-- Start of Records supplied --
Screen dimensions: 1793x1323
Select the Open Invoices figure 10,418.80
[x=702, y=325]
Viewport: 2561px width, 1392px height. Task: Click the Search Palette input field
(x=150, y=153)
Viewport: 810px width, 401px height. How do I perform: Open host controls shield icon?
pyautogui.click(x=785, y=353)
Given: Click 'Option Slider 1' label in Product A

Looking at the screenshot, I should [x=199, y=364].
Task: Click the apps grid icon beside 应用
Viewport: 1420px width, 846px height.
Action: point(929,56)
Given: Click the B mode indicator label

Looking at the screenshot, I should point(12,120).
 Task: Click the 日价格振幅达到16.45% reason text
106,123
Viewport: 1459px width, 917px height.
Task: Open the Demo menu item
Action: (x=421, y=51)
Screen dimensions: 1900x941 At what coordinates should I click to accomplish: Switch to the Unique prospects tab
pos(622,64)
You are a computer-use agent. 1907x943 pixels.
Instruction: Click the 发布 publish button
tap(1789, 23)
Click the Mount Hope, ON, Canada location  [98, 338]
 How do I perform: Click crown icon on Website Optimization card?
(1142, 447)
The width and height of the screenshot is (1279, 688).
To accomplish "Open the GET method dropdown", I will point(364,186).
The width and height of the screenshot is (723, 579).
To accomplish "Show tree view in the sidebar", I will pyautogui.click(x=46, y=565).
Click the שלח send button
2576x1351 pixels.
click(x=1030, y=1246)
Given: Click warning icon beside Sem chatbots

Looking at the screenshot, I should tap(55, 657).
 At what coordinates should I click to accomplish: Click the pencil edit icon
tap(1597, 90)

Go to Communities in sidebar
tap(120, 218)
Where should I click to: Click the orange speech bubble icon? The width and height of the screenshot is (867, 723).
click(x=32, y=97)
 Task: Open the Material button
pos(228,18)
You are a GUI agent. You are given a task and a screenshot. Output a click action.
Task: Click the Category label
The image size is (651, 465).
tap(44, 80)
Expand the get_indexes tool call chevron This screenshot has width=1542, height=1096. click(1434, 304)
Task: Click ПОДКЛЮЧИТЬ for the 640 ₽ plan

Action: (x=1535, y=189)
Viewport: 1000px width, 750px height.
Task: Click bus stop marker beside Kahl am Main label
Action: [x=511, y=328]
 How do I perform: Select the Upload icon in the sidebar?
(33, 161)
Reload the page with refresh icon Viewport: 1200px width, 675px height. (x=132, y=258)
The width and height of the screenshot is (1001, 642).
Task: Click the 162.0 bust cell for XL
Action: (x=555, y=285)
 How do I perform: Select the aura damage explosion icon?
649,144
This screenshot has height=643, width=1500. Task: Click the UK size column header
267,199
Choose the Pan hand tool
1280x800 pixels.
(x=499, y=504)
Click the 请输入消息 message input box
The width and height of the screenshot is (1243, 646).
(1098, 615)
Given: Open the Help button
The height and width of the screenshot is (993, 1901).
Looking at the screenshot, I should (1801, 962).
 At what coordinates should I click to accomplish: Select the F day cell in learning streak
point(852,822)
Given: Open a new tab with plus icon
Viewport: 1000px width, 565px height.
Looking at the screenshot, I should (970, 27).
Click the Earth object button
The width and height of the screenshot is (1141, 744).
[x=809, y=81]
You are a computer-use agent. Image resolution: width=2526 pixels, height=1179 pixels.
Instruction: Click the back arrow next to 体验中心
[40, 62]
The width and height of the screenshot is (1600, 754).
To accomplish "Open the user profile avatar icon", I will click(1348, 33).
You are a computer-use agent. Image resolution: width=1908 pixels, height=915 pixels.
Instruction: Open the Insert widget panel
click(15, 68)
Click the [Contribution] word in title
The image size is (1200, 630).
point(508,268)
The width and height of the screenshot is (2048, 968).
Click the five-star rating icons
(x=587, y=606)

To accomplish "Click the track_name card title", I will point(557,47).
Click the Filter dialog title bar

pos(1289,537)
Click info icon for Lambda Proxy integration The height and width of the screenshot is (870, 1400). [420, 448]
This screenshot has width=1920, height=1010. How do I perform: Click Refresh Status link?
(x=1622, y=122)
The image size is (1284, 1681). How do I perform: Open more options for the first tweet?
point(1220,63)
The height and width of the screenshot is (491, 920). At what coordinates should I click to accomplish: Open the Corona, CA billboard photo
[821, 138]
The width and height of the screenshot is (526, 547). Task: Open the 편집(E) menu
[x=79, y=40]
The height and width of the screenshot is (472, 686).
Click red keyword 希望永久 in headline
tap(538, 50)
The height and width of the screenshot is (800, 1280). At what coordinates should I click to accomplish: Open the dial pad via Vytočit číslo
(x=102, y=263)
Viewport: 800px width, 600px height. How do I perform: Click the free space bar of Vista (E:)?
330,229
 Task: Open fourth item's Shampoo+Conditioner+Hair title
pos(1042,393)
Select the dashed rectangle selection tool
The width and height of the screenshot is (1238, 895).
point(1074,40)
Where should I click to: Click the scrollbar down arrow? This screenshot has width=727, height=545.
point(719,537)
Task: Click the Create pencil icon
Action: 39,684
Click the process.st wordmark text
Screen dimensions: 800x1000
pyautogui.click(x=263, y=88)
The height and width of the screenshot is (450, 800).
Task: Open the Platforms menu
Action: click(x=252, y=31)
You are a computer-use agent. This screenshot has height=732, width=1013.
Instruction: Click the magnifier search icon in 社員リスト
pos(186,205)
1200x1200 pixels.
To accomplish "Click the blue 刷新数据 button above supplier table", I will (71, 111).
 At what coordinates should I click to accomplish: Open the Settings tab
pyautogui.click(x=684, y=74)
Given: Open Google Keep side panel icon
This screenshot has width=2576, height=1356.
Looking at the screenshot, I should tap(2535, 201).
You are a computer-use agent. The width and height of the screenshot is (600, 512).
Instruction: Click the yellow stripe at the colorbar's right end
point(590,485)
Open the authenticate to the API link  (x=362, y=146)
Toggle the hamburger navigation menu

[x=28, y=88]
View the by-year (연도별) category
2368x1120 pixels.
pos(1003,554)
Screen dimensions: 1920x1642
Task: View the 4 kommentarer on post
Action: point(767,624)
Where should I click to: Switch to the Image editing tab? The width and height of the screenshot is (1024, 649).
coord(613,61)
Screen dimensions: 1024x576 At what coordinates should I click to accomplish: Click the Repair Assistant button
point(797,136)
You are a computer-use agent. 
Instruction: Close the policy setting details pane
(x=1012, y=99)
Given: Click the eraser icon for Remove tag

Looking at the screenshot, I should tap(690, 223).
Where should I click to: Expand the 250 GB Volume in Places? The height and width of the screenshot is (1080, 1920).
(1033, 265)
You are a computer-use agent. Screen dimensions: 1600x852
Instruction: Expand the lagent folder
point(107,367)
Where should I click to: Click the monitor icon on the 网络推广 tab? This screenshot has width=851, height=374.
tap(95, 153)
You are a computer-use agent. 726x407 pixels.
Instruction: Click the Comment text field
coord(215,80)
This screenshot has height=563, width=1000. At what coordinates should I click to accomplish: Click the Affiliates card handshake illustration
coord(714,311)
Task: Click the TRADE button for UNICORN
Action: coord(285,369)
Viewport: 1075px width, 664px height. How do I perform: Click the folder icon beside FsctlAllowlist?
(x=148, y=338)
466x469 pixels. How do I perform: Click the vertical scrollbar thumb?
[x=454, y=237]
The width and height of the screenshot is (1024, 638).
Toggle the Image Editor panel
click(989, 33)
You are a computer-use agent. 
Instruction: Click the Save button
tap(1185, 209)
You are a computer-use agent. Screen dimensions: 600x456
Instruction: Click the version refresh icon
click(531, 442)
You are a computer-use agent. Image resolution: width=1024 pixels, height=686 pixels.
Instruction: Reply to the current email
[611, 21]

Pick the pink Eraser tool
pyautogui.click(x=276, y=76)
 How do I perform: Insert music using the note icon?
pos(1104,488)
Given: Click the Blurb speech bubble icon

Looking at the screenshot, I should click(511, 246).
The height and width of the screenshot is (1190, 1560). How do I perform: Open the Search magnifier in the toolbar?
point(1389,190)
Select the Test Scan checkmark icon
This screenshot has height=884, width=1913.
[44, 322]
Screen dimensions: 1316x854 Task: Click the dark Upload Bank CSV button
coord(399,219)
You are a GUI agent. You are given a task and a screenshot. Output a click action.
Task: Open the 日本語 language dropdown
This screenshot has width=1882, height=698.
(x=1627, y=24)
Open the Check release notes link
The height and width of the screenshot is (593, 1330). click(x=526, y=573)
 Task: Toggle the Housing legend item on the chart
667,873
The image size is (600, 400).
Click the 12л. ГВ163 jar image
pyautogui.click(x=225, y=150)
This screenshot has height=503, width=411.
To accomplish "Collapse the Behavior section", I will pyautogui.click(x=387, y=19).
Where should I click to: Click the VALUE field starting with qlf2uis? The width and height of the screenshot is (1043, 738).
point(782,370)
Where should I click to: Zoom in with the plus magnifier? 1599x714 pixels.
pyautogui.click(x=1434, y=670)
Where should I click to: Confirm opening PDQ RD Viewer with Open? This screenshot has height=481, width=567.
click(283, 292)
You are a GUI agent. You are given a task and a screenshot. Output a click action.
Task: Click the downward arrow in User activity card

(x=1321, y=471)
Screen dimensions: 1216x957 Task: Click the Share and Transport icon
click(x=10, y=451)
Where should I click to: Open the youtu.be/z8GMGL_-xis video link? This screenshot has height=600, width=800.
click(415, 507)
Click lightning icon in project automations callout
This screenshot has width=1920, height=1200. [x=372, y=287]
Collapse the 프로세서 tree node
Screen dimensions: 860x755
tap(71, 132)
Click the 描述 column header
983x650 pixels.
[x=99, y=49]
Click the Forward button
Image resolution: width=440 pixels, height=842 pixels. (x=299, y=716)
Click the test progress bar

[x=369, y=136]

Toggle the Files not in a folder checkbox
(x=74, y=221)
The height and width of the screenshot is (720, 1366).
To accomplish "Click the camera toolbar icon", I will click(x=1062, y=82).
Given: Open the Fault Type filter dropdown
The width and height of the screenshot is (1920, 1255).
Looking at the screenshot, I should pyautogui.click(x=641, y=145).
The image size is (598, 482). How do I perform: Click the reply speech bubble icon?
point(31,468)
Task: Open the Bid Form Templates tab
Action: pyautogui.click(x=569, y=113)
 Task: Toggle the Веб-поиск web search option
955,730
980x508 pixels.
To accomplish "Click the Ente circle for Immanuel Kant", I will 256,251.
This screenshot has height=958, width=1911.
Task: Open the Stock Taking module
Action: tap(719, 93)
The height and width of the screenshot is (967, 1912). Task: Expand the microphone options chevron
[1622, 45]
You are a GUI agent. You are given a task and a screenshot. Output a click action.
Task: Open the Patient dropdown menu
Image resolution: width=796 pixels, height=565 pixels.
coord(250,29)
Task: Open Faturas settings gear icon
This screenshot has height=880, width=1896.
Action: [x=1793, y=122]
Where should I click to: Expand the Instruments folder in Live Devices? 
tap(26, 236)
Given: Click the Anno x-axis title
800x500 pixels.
-- End of Records supplied --
What the task requires |
Return the material unchanged, starting at its first line and ending after the line that contains "(1142, 447)". Include both of those lines.

Exercise result |
Screen dimensions: 1793x1323
Select the Open Invoices figure 10,418.80
[x=702, y=325]
Viewport: 2561px width, 1392px height. Task: Click the Search Palette input field
(x=150, y=153)
Viewport: 810px width, 401px height. How do I perform: Open host controls shield icon?
pyautogui.click(x=785, y=353)
Given: Click 'Option Slider 1' label in Product A

Looking at the screenshot, I should [x=199, y=364].
Task: Click the apps grid icon beside 应用
Viewport: 1420px width, 846px height.
Action: point(929,56)
Given: Click the B mode indicator label

Looking at the screenshot, I should point(12,120).
 Task: Click the 日价格振幅达到16.45% reason text
106,123
Viewport: 1459px width, 917px height.
Task: Open the Demo menu item
Action: (x=421, y=51)
Screen dimensions: 1900x941 At what coordinates should I click to accomplish: Switch to the Unique prospects tab
pos(622,64)
You are a computer-use agent. 1907x943 pixels.
Instruction: Click the 发布 publish button
tap(1789, 23)
Click the Mount Hope, ON, Canada location  [98, 338]
 How do I perform: Click crown icon on Website Optimization card?
(1142, 447)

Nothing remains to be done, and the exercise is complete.